25/02/2024
Nuestra energía vital depende de muchas cosas: nuestra salud, nuestra actitud ante la vida, el estado de nuestro cuerpo, la fortaleza de nuestra mente…. Si logramos que todas estas facetas se alineen y convivan en armonía, si conseguimos llevar una vida sana y satisfactoria, automáticamente nos sentiremos renovados, reforzados y llenos de vitalidad y energía.
Realizar ejercicio. Practica el ejercicio físico que mejor se adapte a tu condición física (caminar, practicar algún deporte, ir al gimnasio, hacer estiramientos, flexiones, subir andando las escaleras, salir a correr, montar en bici, bailar…) y realízalo de forma regular. Si puede ser a diario, mejor.
Una buena alimentación. Adoptar una dieta correcta e incorporar hábitos saludables a tu día a día te aportará bienestar y ayudará a mantener tu salud y vitalidad a pleno rendimiento.
Descansar y dormir lo suficiente.
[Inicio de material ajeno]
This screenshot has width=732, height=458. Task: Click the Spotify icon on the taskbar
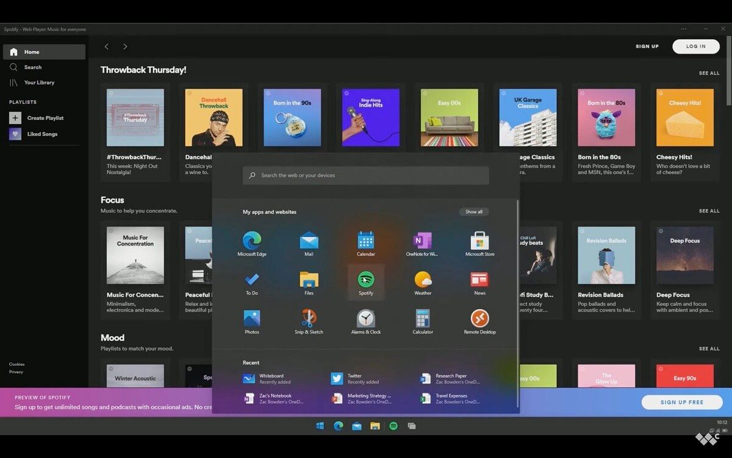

Mantener unos horarios de descanso y respetar las horas de sueño permiten a tu cuerpo recuperarse físicamente y a tu cerebro organizarse, procesar los datos del día, vaciar lo innecesario y conservar lo significativo para ti. No solo se trata de dormir las horas suficientes, si no de dormirlas bien.
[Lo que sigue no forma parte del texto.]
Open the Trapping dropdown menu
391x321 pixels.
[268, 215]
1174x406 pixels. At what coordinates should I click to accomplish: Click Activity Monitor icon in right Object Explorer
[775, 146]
Meditar y usar la respiración de forma consciente. En el tema anterior de dormir bien, tiene mucha importancia el nivel de estrés acumulado durante el día. Si sientes ansiedad, estrés o angustia la respiración es un modo de autocontrol que, con un poco de práctica, evitará que tu energía mental se colapse en situaciones críticas. En esos momentos, respira profunda y lentamente, ayuda a calmarse y a recuperar el control. Las técnicas de relajación también pueden ayudarte a descansar bien por las noches.
Reírse más. Mantener una actitud positiva hace que la energía positiva fluya mejor. Puedes conseguirlo, sonriendo más a menudo, ayudando a los demás en lo que puedas y practicando la gratitud, siempre hay razones para agradecer lo bueno que te ofrece la vida.
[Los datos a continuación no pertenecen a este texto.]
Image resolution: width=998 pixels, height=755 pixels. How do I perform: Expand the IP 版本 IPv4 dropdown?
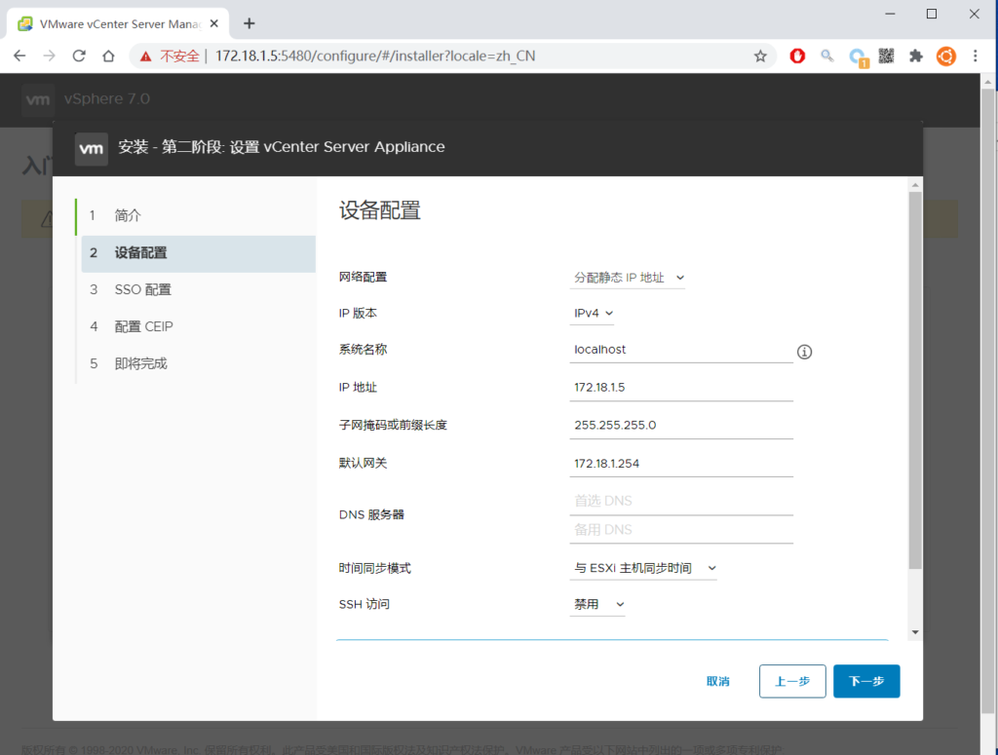(594, 314)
Disfrutar de las cosas cotidianas. La vida está llena de pequeñas alegrías, pequeños placeres diarios que pueden hacernos muy felices. La risa de un niño, el olor de un café recién hecho y un buen trozo de bizcocho casero, un encuentro inesperado… Son como las estrellas, siempre están ahí, mostrándonos su belleza, sin embargo, no todos los días nos detenemos a mirarlas, ni recordamos que existen, pero si lo hacemos podemos aumentar nuestra felicidad significativamente.
Rodearse de gente positiva. Las personas trasmiten vibraciones, positivas o negativas. Si tratas con personas con buenas vibraciones, tu mente se llenará de energía y mantendrás una actitud positiva y vital ante la vida. Pasa más tiempo con tus amigos y seres queridos, disfrútalos y comparte experiencias memorables.
Dedicar más tiempo a tus aficiones preferidas. Leer, animar a tu equipo favorito, cenar con amigos, caminar por el monte, escuchar música, bailar, ir al cine, viajar… Todas estas actividades energizan tu mente, te permite adquirir nuevos conocimientos, vivir nuevas experiencias, te hacen disfrutar y desarrollan tu cerebro. Te cargan las pilas con nuevas energías y mejoran tu ánimo.
Si pones en práctica estas sugerencias tu energía física y mental aumentará. Y con el tiempo eso creará unos hábitos más saludables y repercutirá positivamente en tu día a día.